Focus on implementing solutions that enhance the site’s capacity without compromising efficiency.
Here, it helps to think about the study lifecycle. Themore time you have, the more options you have. Efficiency tends to falter when timelines shorten. So, the more you can do in advance and plan and prepare, the better.
Ask yourself: Do the tools and resources we’re providing increase the site’s bandwidth, or do they add extra steps? You want to increase the site’s capacity, not its burden. For example, if a study requires a patient to be newly diagnosed, a retrospective chart review won’t prove very helpful.
Think about this: Are you truly enhancing the site’s capacity to enroll more patients? Or are you imposing additional processes that could slow enrollment and diminish the site’s interest in your study –or in ever working with you again?
Put it in Practice
Learning from patients and sites and sharing best practices among different sites can be valuable.
Study coordinator meetings provide the opportunity to elicit best practices that other sites can adopt. It’s also an opportunity to learn what isn’t working.
In trials involving multiple vendors, coordination and oversight are crucial.
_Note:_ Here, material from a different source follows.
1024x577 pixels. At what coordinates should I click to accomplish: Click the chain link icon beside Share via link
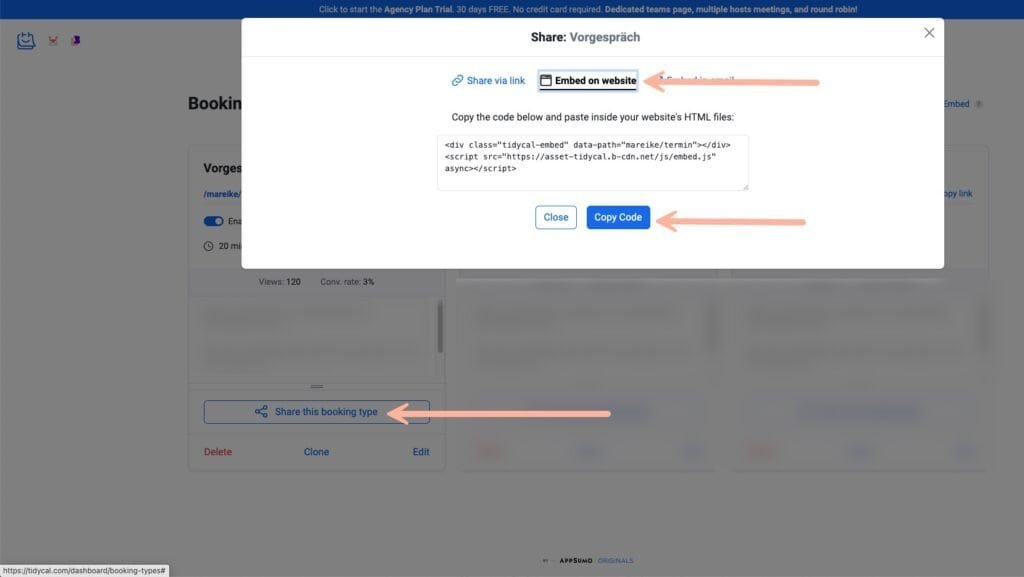(x=457, y=81)
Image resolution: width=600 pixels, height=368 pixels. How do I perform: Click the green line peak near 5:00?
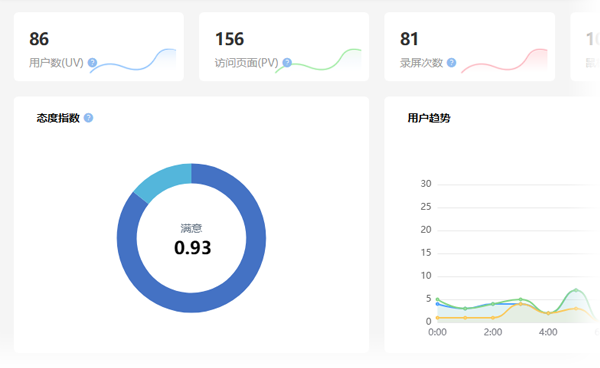(576, 290)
Aligning vendors’ efforts and ensuring a shared vision for recruitment success requires proactive management and collaboration.
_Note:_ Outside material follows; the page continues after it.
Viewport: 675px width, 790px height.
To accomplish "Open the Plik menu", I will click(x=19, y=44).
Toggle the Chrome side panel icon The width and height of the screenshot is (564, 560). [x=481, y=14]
Setting benchmarks and key performance indicators (KPIs) is essential for assessing recruitment success. However, use them as evaluation tools, not as penalties. Foster an environment where everyone feels safe to flag problems early, identify them and work towards a solution without fear of retribution. The process never stops: Evaluate. Plan. Deploy. Assess. Adjust. Repeat. (See figure 1.)
It bears repeating: Change is inevitable, and your plans will require adjustments. That’s why enhancing clinical trial enrollment requires a comprehensive and flexible approach that considers the site’s capacity, patient motivations, and ongoing adjustments based on real-world challenges.
When we all come together and take this approach of being flexible and adapting to change, we can solve most problems.